Tem 27 anos e é licenciada em Jornalismo pela Escola de Jornalismo e Comunicação, na Universidade de Tsinghua. Participou no programa DocNomads, um mestrado que envolve a Universidade Lusófona de Lisboa, a Universidade de Teatro e Artes do Cinema, em Budapeste, e a Escola de Artes LUCA, em Bruxelas.
Trabalhou também como investigadora assistente na área de Antropologia, na China e no Tibete, para realização de documentários sobre o tema.
Quantas histórias fascinantes desaparecem com as pessoas, sem nunca terem sido ouvidas? Histórias sobre gentes, lugares e mitos — como lobisomens. A documentarista chinesa Agnes Meng quis descobri-las. Aventurou-se pelo Portugal escondido e encontrou, no cume de uma das montanhas do Norte, uma aldeia chamada Pitões das Júnias que reunia uma vasta colecção de contos. Ouviu-os e documentou-os. Daí nasceu Histórias de Lobos.
A curta-metragem de cerca de 20 minutos retrata, mais do que histórias de lobos, as “histórias das pessoas”. “Para mim, o documentário é também sobre como lidamos com a natureza e retrata um estilo de vida muito distante do que vivemos agora, que está a desaparecer”, conta Agnes, em chamada telefónica com o P3. Testemunhos de mortes e assassinatos, lutas entre humanos e lobos, contados por seis vozes que querem ser ouvidas. Mas o que leva uma chinesa a querer documentar o folclore português?
“Eu queria mesmo fazer um filme em Portugal”, afirma a realizadora de 27 anos. Já cá tinha estado em 2015 para o primeiro semestre do DocNomads — um mestrado em documentário que junta universidades de Lisboa, Budapeste (Hungria) e Bruxelas (Bélgica) — e Portugal ficou-lhe na cabeça: “Achei muito exótico e diferente da China”, refere. Por isso, quando teve que escolher um dos três países para fazer o projecto final, não teve dúvidas. Voltou a Portugal em 2017 para as primeiras filmagens do documentário, que viria a ser concluído em Março de 2018, já fora do curso e com a produção da companhia Filmes do Gajo .
Atraída pelas “montanhas, floresta, campo e vida nas aldeias”, Agnes pediu ajuda a amigos para encontrar um tema para um filme que se relacionasse com estes ambientes. Nada sabia sobre lobisomens, até que José Fernandes, assistente de realização do filme, lhe deu a conhecer alguns mitos, através de notícias e do livro Malditos - Histórias de Homens e de Lobos, de Ricardo J. Rodrigues , que continha relatos na primeira pessoa, nomes e locais.

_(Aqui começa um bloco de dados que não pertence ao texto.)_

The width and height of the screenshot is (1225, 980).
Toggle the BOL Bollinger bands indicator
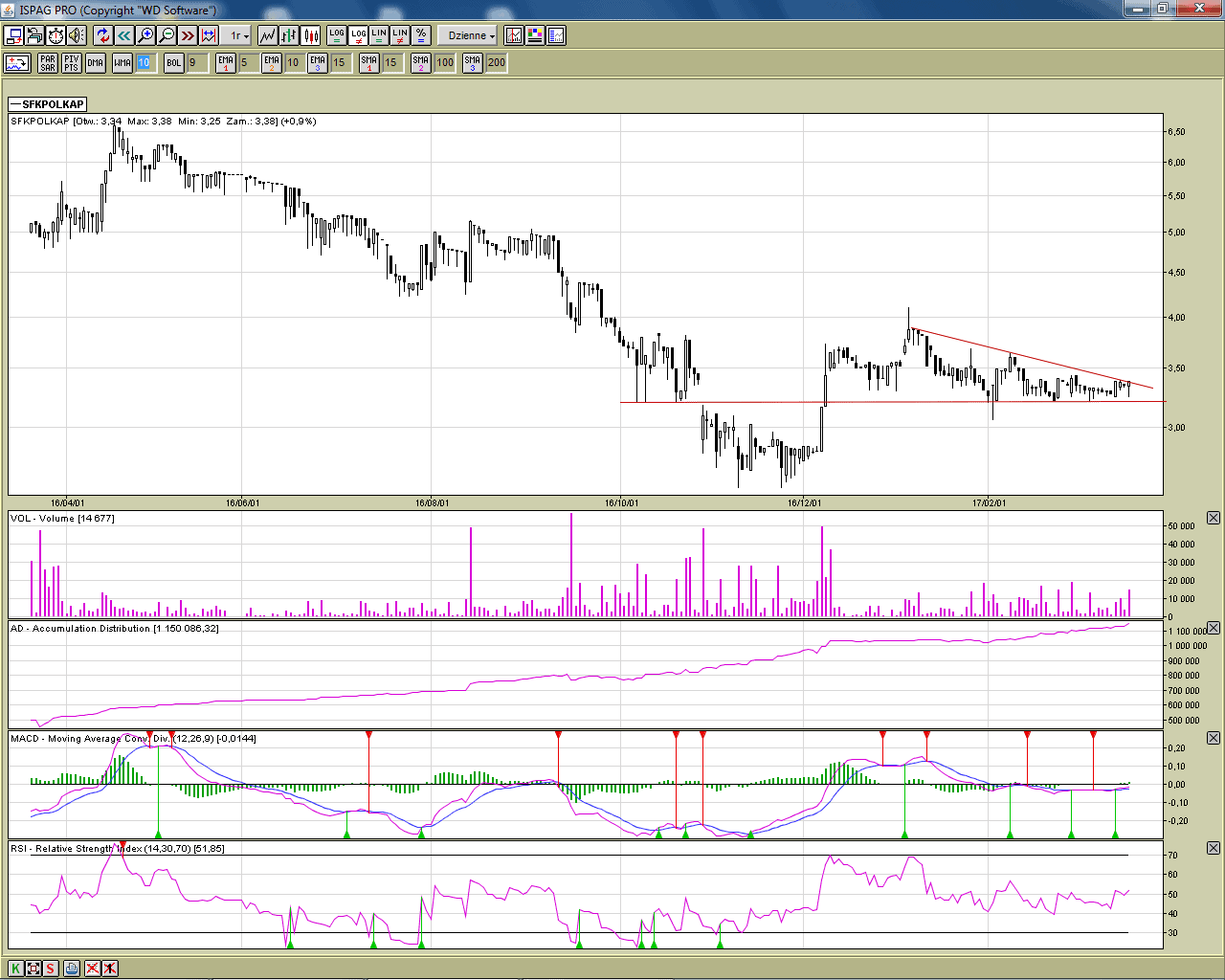(x=173, y=63)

Foi no Gerês que procuraram (e encontraram) essas histórias. Lá, Agnes deparou-se com um cenário “selvagem” que a cativou. Concluiu que “os habitantes das aldeias do Norte são muito abertos e amigáveis”: bastou perguntar “esta pessoa ainda vive aqui?” a quem iam encontrando para descobrirem os protagonistas das histórias narradas no livro. A partir daqui, só teve — com a ajuda das traduções de José — que escutar tudo o que lhe contaram sobre as criaturas que, diziam-lhe, eram parecidas com cavalos, levavam crianças e mordiam o pescoço para chupar o sangue.
“A senhora mais velha, que aparece no início do filme, falou comigo durante uma hora ou uma hora e meia. Quando nos estávamos a despedir, ela agradeceu-me por tê-la ouvido. E isso tocou-me porque obviamente ela não falava disto há muito tempo e ninguém queria saber”, conta Agnes. Outra das participantes foi encontrada por acaso: “Estávamos a andar pela aldeia e eu vi uma senhora sentada. Ela estava tão linda que eu pedi ao meu amigo José para lhe perguntar se ela tinha alguma coisa a dizer sobre lobos. E ela simplesmente começou a falar.” Foi assim que Agnes escutou a história de alguém que, ao ser alegadamente perseguido por um lobisomem, pegou fogo a um pedaço de camisa que rasgou, assustando, assim, a criatura. É que os lobisomens intimidavam muitos, mas não eram invencíveis — há, no filme, quem conte como matou um à paulada.
Agnes tem uma certeza: “Quando as pessoas morrem, os mitos morrem com elas.” Por isso, usa os filmes como uma arma para aprender e fazer ouvir. “Quando peço às pessoas para me contarem histórias, sinto que se não lhes perguntar, elas nunca vão dizer nada. E eu não consigo imaginar quantas histórias estão a desaparecer com as pessoas”, continua.